# Work required
Word for word, set down every record that appears below.

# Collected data

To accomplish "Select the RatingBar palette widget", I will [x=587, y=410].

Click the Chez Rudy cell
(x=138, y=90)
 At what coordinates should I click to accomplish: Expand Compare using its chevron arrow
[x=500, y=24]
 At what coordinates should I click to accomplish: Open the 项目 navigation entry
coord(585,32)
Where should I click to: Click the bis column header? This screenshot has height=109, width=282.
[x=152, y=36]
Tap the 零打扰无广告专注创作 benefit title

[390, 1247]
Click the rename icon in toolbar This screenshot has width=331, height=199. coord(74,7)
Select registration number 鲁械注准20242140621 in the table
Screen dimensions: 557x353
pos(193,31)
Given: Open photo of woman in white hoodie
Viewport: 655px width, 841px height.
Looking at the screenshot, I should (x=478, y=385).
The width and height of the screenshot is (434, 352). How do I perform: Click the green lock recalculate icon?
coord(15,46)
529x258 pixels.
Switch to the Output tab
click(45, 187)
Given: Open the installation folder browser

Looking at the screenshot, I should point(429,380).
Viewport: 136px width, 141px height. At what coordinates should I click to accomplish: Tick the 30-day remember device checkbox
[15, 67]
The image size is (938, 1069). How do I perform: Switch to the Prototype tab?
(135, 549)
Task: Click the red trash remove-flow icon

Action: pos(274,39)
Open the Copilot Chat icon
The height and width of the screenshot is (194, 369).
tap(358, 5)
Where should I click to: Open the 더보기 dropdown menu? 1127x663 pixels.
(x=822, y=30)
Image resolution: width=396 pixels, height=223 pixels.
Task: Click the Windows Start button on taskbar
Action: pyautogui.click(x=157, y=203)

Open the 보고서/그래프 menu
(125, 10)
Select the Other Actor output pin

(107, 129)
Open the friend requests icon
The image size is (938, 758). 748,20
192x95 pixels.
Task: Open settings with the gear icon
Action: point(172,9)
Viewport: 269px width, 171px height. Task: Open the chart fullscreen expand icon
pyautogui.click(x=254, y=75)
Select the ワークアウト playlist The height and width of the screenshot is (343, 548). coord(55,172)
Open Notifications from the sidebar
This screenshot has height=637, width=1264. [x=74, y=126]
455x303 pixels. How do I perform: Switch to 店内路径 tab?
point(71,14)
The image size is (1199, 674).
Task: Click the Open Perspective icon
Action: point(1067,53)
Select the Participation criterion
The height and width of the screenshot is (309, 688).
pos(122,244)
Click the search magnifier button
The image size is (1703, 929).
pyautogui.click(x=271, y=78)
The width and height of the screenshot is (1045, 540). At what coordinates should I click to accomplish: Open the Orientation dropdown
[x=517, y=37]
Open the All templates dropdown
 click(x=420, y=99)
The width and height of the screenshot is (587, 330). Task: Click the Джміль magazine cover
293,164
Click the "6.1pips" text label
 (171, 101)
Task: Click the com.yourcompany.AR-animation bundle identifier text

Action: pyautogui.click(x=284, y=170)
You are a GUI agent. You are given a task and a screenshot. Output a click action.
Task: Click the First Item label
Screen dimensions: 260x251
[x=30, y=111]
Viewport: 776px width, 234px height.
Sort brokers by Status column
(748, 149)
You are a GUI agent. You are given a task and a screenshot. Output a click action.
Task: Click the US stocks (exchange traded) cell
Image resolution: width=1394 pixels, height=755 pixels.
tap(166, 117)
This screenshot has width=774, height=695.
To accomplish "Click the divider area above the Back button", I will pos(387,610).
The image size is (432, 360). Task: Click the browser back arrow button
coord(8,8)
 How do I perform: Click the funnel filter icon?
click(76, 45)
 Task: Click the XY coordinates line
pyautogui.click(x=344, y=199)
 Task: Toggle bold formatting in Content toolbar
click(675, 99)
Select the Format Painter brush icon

# The answer
To accomplish "Select the RatingBar palette widget", I will [x=587, y=410].

Click the Chez Rudy cell
(x=138, y=90)
 At what coordinates should I click to accomplish: Expand Compare using its chevron arrow
[x=500, y=24]
 At what coordinates should I click to accomplish: Open the 项目 navigation entry
coord(585,32)
Where should I click to: Click the bis column header? This screenshot has height=109, width=282.
[x=152, y=36]
Tap the 零打扰无广告专注创作 benefit title

[390, 1247]
Click the rename icon in toolbar This screenshot has width=331, height=199. coord(74,7)
Select registration number 鲁械注准20242140621 in the table
Screen dimensions: 557x353
pos(193,31)
Given: Open photo of woman in white hoodie
Viewport: 655px width, 841px height.
Looking at the screenshot, I should (x=478, y=385).
The width and height of the screenshot is (434, 352). How do I perform: Click the green lock recalculate icon?
coord(15,46)
529x258 pixels.
Switch to the Output tab
click(45, 187)
Given: Open the installation folder browser

Looking at the screenshot, I should point(429,380).
Viewport: 136px width, 141px height. At what coordinates should I click to accomplish: Tick the 30-day remember device checkbox
[15, 67]
The image size is (938, 1069). How do I perform: Switch to the Prototype tab?
(135, 549)
Task: Click the red trash remove-flow icon

Action: pos(274,39)
Open the Copilot Chat icon
The height and width of the screenshot is (194, 369).
tap(358, 5)
Where should I click to: Open the 더보기 dropdown menu? 1127x663 pixels.
(x=822, y=30)
Image resolution: width=396 pixels, height=223 pixels.
Task: Click the Windows Start button on taskbar
Action: pyautogui.click(x=157, y=203)

Open the 보고서/그래프 menu
(125, 10)
Select the Other Actor output pin

(107, 129)
Open the friend requests icon
The image size is (938, 758). 748,20
192x95 pixels.
Task: Open settings with the gear icon
Action: point(172,9)
Viewport: 269px width, 171px height. Task: Open the chart fullscreen expand icon
pyautogui.click(x=254, y=75)
Select the ワークアウト playlist The height and width of the screenshot is (343, 548). coord(55,172)
Open Notifications from the sidebar
This screenshot has height=637, width=1264. [x=74, y=126]
455x303 pixels. How do I perform: Switch to 店内路径 tab?
point(71,14)
The image size is (1199, 674).
Task: Click the Open Perspective icon
Action: point(1067,53)
Select the Participation criterion
The height and width of the screenshot is (309, 688).
pos(122,244)
Click the search magnifier button
The image size is (1703, 929).
pyautogui.click(x=271, y=78)
The width and height of the screenshot is (1045, 540). At what coordinates should I click to accomplish: Open the Orientation dropdown
[x=517, y=37]
Open the All templates dropdown
 click(x=420, y=99)
The width and height of the screenshot is (587, 330). Task: Click the Джміль magazine cover
293,164
Click the "6.1pips" text label
 (171, 101)
Task: Click the com.yourcompany.AR-animation bundle identifier text

Action: pyautogui.click(x=284, y=170)
You are a GUI agent. You are given a task and a screenshot. Output a click action.
Task: Click the First Item label
Screen dimensions: 260x251
[x=30, y=111]
Viewport: 776px width, 234px height.
Sort brokers by Status column
(748, 149)
You are a GUI agent. You are given a task and a screenshot. Output a click action.
Task: Click the US stocks (exchange traded) cell
Image resolution: width=1394 pixels, height=755 pixels.
tap(166, 117)
This screenshot has width=774, height=695.
To accomplish "Click the divider area above the Back button", I will pos(387,610).
The image size is (432, 360). Task: Click the browser back arrow button
coord(8,8)
 How do I perform: Click the funnel filter icon?
click(76, 45)
 Task: Click the XY coordinates line
pyautogui.click(x=344, y=199)
 Task: Toggle bold formatting in Content toolbar
click(675, 99)
Select the Format Painter brush icon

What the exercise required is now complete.